● EXERCISE DETAILS: Only the lines from the one containing "Given: Click the" through the end of the data are wanted, reproduced exactly and without pictures.

(Saved data entries)
>>>>

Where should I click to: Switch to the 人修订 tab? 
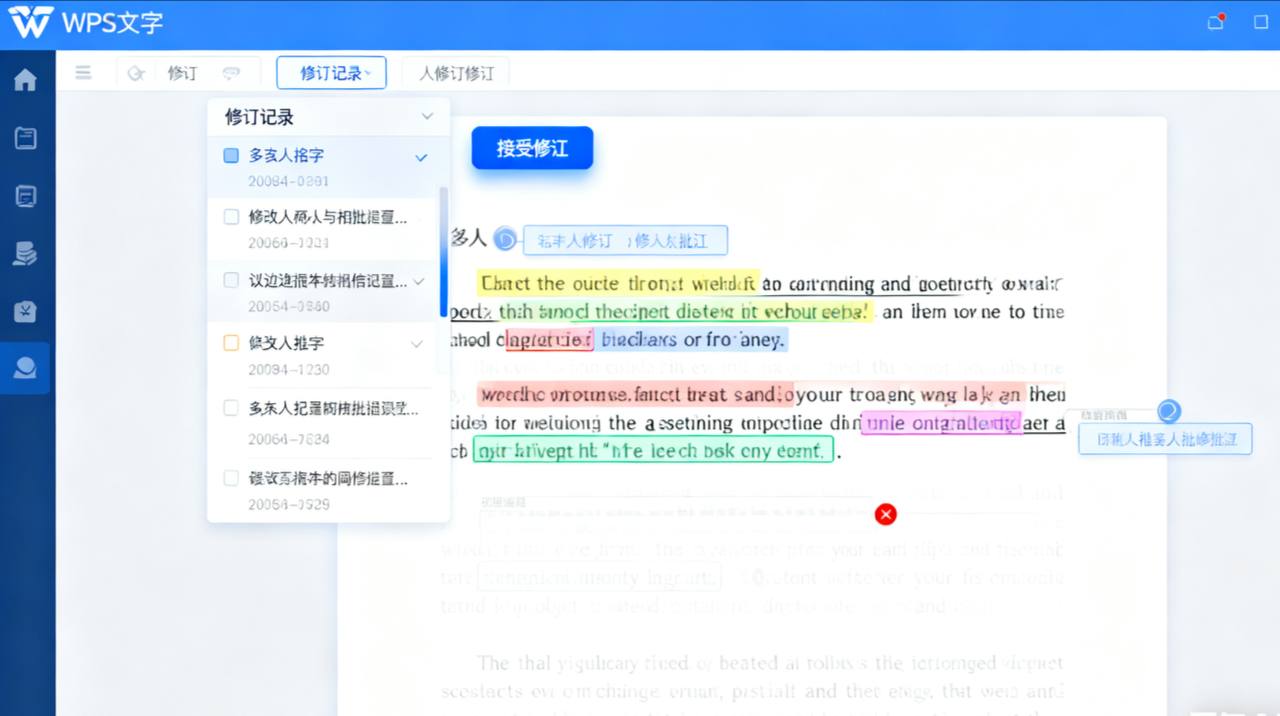(455, 72)
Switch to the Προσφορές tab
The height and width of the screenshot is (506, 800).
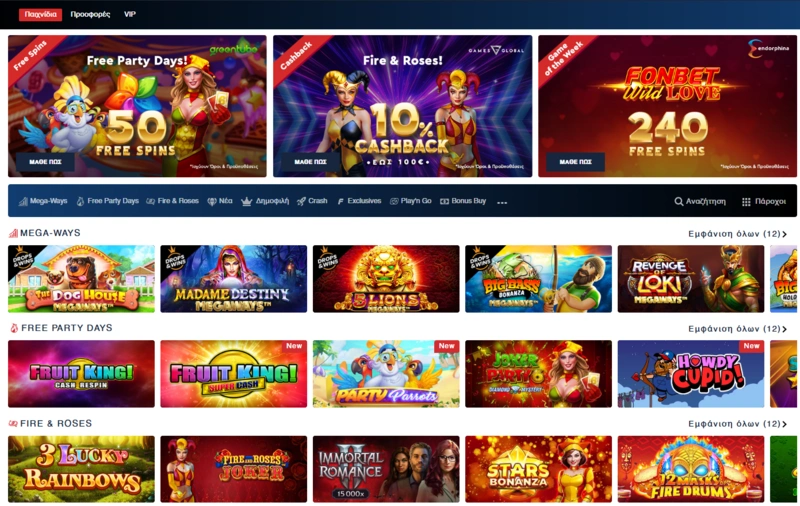[x=90, y=14]
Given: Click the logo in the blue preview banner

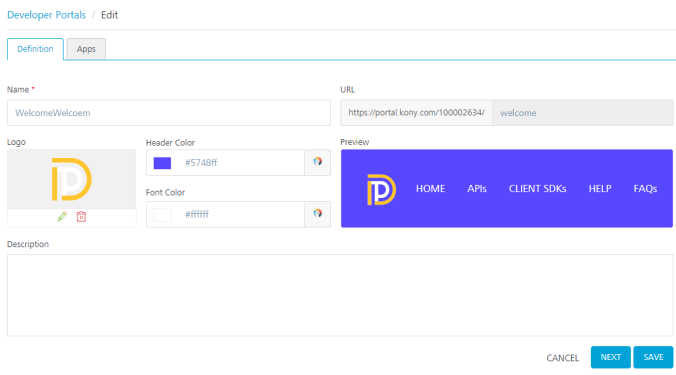Looking at the screenshot, I should 381,189.
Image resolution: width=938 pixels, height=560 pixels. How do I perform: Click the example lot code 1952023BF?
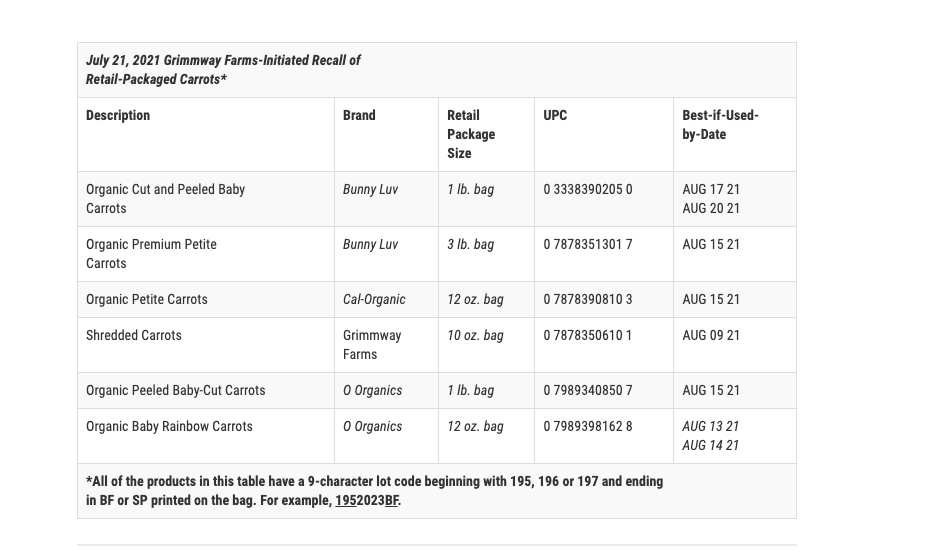point(367,500)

<<<<

● SOLVED PROBLEM:
Given: Click the logo in the blue preview banner

Looking at the screenshot, I should 381,189.
Image resolution: width=938 pixels, height=560 pixels. How do I perform: Click the example lot code 1952023BF?
point(367,500)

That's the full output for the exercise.